Sometimes a coder fails to add a small snippet, which prompts screen readers to ‘Read more’. It is a text that directs you to the entire content or a list of contents. You enjoy reading the blog posts but a visually impaired user will depend on a screen reader for content navigation on this page. As soon as the screen reader reaches the end, it gets stuck at the ‘Read more’ snippet. For visually impaired people this minor detail makes a huge difference between being confined in an incessant loop and website accessibility to meaningful content.

Visually impaired people cannot see video content or images or text. So, the pages that are designed for accessibility, communicate topic clearly, contain relevant links, logical navigation, and informative images are rewarded by Google bots.

Building an accessible website is a shrewd SEO strategy and it does not need to be a time-consuming and resource-intensive process. You can take help from an SEO agency like Australian Internet Advertising to create or improve your web accessibility. Why does web accessibility make sense? It is great for sites having an audience with some kind of disability, for example, an ophthalmic surgeon can experience multiple visually impaired visitors.

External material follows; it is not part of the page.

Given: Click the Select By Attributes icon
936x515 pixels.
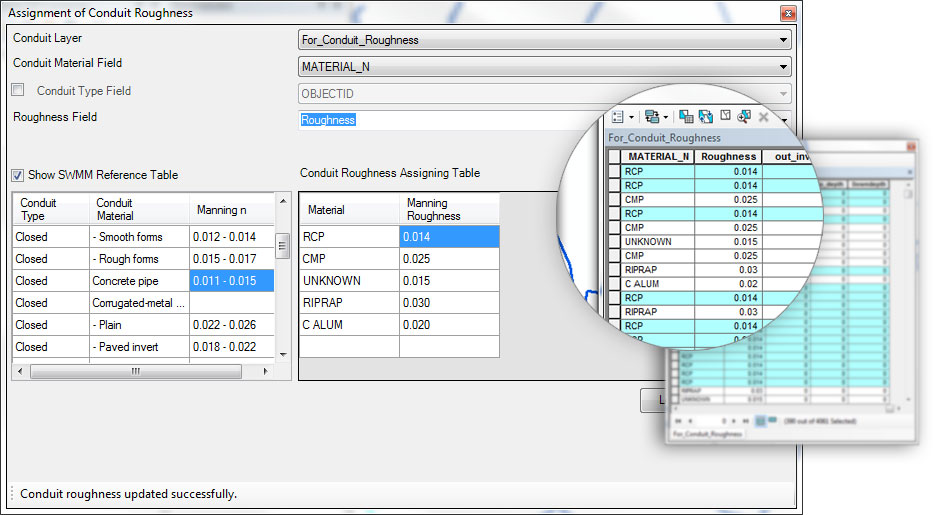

How improving web accessibility is beneficial?

Increases web traffic

Some people struggle with some kind of temporary disability like breaking the arm or fingers. There are age-related disabilities like vision impairment. It is estimated that 15% of the global population encounters some type of disability and you don’t desire to keep them away from your website. Even if the percentage is small with enhanced web accessibility for disabled people can offer a competitive edge. According to a survey, disabled people are possibly loyal visitors to a site that is compatible with them.

Supports legal compliance

Your website may legally need to comply with the web accessibility guidelines. Currently, several nations have introduced web accessibility laws. Non-compliance with web accessibility laws can be costly.

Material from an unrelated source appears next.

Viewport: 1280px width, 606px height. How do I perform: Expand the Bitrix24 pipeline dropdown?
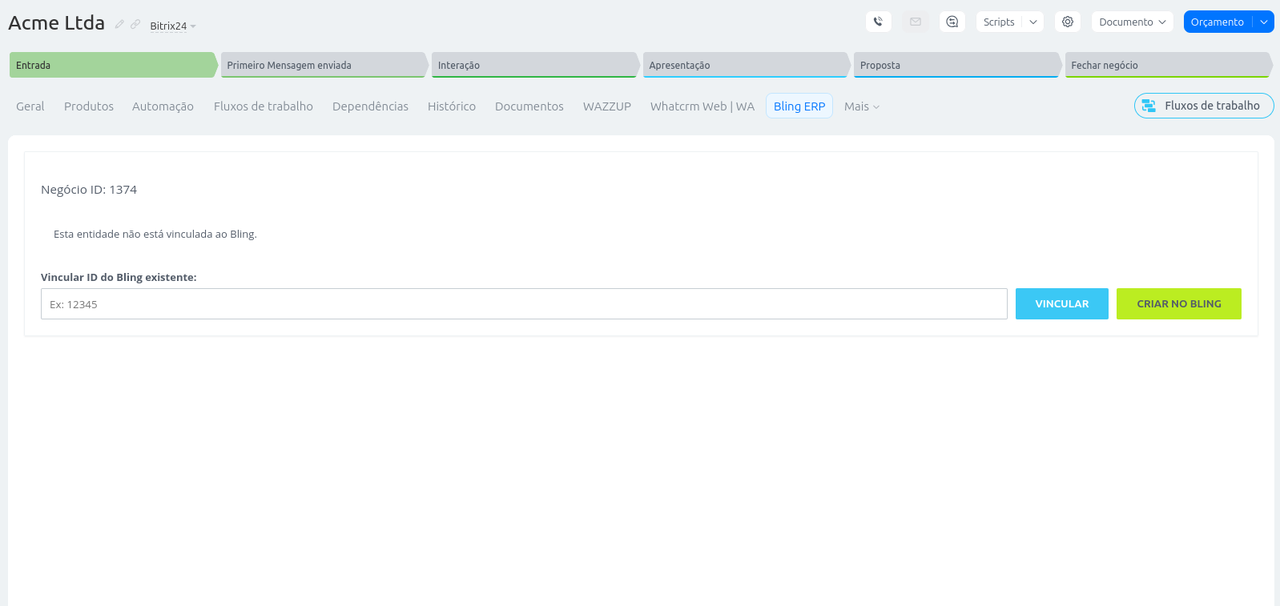[x=173, y=26]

For example, a blind man litigated Winn-Dixie [American supermarket chain] against the web accessibility issue and won the case. The target had to pay $6 million for damages to National Federation of Blind because they failed to add ALT Text on product images along with other accessibility problems.

Enhances website quality

Adhering to web accessibility guidelines not just helps disabled people but even offers plenty of SEO benefits.

  • Using the ALT test will help the visually impaired understand images. It is even a crucial SEO for people using image search as well as when images collapse and cannot be pulled out.
  • People with disabilities have difficulties in understanding a complicated web layout and navigation. With a simple responsive site design bounce rate is reduced, conversions are enhanced and mobile browsing is easy.
  • Audio and video transcripts are essential for hearing disabled people, so including transcripts, they can read and the video is useful for those using the web without headphones in a café or other public places.
  • Flickering content is problematic to people with neurological disorders and seizures. Remove automatic animations or such flickering contact as it is not just distracting but frustrating.
  • Physically disabled people need more time for some tasks like form filling, so allocate more time before page times-out.
  • People with hearing issues can find it hard to contact a website owner offering only their phone number. Include several contact methods like email, live chat, and phone for every user.

Enhancing web accessibility is an ethical thing to do!